A missing prompt is a 400; anything the turn raises is a 500. Responses are content-negotiated: a JSON request (or Accept: application/json) gets {"response": "..."}, everything else gets text/plain.
The two transforms
The whole adapter is two pure functions wired around one agent.start:
env -> prompt string (the request half)
output -> [status, headers, body] (the response half)

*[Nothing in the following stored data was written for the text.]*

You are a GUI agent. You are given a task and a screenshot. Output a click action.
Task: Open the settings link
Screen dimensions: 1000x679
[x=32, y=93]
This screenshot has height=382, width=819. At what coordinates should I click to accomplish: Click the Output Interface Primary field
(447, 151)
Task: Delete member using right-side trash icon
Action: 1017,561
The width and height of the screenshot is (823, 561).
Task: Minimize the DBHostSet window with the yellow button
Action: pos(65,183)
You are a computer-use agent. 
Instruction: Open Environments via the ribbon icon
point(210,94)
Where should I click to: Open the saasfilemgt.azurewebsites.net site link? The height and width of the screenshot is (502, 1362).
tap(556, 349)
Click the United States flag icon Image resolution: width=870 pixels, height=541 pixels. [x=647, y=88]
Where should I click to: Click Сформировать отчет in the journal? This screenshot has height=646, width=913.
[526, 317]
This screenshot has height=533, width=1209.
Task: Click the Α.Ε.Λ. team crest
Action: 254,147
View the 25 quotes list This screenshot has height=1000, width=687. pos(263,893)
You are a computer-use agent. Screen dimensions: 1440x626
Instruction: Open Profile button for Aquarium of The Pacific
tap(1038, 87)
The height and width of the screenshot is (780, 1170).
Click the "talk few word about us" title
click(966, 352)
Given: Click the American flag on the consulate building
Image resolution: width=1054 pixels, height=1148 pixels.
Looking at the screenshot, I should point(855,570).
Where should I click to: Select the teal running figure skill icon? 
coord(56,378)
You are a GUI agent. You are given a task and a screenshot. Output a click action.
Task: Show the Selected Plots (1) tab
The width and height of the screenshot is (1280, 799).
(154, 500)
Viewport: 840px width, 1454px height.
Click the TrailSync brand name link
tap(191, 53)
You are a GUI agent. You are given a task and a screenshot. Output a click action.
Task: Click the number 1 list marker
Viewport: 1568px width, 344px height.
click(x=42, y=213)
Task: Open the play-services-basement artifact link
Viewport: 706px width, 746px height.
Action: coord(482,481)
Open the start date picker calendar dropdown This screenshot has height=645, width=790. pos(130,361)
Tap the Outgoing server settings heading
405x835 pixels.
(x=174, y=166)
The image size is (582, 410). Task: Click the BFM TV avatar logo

The agent’s answer is the last message it appended to the log. Anything that responds to #start(prompt) -> env works — an AgentPipeline, a SubAgent, or any turn-shaped callable — so you can serve a sub-agent directly if that’s the unit you want to expose.
Agents as .ru files
parse_file reads an agent defined in rackup syntax, so the HTTP entry point and the agent definition can live in one versioned file:
# examples/agents/brute.ru
use Brute::Middleware::SystemPrompt
use Brute::Middleware::Loop::ToolResult
use Brute::Middleware::MaxIterations
use Brute::Middleware::ToolPipeline, tools: Brute::Tools::ALL
run ->(env) { ... } # your LLM call
The repo ships examples/agents/brute.ru (the agent) and examples/agents/config.ru (the Brute::Rack::Adapter.for(agent) wrapper) as a working pair — run it with rackup examples/agents/config.ru or falcon serve -c config.ru.
This is the same builder covered in The Agent Pipeline — serving it over HTTP adds no new concepts, just a Rack wrapper.